Extracted records Start Marker

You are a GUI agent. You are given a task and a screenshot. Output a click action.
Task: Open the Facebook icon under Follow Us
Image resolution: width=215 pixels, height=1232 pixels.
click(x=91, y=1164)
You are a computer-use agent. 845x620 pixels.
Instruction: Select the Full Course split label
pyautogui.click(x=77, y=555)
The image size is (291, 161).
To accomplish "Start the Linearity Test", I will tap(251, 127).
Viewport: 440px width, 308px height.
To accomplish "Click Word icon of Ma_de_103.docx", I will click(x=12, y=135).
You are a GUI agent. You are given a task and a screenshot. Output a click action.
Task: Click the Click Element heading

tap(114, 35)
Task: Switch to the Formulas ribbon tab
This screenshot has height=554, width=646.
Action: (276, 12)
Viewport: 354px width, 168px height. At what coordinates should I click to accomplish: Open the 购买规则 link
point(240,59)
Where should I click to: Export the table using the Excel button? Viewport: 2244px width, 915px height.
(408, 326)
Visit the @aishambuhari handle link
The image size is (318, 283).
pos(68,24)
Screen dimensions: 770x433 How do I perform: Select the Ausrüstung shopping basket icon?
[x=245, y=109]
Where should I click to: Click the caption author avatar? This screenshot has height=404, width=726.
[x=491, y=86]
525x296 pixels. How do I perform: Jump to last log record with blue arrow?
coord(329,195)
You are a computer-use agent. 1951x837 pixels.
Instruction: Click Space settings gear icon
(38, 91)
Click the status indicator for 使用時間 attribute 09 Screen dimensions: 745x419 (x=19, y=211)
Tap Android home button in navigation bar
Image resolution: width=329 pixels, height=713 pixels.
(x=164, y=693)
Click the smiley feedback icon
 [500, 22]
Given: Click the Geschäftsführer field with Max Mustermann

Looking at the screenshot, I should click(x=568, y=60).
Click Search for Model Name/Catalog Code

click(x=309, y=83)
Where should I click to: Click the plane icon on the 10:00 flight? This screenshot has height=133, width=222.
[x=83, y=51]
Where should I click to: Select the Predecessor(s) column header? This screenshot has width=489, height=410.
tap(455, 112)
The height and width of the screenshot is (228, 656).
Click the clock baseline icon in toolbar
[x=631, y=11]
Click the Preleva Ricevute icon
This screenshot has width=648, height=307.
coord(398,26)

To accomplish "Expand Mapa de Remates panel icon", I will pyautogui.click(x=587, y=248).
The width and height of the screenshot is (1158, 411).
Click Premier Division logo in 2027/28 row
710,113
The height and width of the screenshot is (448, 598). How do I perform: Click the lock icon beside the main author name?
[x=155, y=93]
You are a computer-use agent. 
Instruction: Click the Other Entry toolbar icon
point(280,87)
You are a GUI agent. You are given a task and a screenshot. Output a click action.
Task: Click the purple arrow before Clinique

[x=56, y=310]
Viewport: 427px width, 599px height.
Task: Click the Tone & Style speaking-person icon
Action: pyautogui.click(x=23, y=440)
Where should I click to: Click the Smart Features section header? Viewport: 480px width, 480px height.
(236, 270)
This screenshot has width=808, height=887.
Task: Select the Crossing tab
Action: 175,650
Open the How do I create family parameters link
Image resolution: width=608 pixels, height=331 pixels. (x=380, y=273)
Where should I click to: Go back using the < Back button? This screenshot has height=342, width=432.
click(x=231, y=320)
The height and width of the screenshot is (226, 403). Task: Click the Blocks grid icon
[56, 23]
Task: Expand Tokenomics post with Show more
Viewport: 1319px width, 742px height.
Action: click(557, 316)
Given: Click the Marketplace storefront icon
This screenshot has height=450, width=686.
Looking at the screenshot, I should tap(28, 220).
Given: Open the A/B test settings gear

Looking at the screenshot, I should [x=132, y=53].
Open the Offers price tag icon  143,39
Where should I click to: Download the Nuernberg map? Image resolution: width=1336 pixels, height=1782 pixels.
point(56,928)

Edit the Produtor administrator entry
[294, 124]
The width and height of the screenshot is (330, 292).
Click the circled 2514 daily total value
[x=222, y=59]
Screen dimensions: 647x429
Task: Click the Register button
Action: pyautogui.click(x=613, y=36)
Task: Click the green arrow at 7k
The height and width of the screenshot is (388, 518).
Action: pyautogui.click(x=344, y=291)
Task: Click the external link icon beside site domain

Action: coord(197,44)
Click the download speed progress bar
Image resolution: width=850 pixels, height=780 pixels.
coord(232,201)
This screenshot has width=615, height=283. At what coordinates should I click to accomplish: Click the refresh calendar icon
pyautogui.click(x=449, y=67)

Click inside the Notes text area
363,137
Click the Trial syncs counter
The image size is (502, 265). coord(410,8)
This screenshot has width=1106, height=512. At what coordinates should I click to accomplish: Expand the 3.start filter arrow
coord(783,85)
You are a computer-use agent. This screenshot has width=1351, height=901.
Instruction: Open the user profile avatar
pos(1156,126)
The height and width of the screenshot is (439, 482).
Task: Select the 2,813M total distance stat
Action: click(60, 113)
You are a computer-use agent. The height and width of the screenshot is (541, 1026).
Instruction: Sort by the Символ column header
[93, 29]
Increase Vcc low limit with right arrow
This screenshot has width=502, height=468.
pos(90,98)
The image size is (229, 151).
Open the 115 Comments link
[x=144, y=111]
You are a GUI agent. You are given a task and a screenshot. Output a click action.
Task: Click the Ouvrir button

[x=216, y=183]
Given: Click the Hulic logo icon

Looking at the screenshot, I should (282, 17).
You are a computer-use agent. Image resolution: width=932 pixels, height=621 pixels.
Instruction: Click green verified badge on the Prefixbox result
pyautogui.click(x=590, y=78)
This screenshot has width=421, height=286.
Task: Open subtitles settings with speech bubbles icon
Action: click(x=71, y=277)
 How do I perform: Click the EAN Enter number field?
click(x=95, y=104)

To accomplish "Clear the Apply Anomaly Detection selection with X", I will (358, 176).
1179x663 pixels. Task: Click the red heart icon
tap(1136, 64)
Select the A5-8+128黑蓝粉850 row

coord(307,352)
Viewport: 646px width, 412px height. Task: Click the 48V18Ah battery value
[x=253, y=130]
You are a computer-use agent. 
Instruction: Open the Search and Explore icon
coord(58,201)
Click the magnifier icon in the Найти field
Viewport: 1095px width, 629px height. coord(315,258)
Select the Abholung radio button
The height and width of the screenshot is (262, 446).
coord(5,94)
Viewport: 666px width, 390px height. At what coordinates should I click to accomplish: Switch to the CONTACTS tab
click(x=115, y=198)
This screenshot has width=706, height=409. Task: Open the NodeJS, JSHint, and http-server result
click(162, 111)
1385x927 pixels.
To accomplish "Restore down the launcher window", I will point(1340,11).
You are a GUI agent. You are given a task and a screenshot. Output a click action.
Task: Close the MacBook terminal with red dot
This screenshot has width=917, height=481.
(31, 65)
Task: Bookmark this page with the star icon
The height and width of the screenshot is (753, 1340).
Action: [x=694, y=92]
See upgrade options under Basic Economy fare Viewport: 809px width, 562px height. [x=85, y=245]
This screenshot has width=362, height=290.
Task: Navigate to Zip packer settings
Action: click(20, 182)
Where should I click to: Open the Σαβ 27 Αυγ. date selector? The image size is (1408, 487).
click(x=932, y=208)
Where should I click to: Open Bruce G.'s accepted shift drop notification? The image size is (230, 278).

Extracted records End Marker

=== Exercise instructions ===
If a line in the records contains the word "will", copy it out.

=== Output for this exercise ===
To accomplish "Start the Linearity Test", I will tap(251, 127).
To accomplish "Click Word icon of Ma_de_103.docx", I will click(x=12, y=135).
To accomplish "Expand Mapa de Remates panel icon", I will pyautogui.click(x=587, y=248).
To accomplish "Clear the Apply Anomaly Detection selection with X", I will (358, 176).
To accomplish "Restore down the launcher window", I will point(1340,11).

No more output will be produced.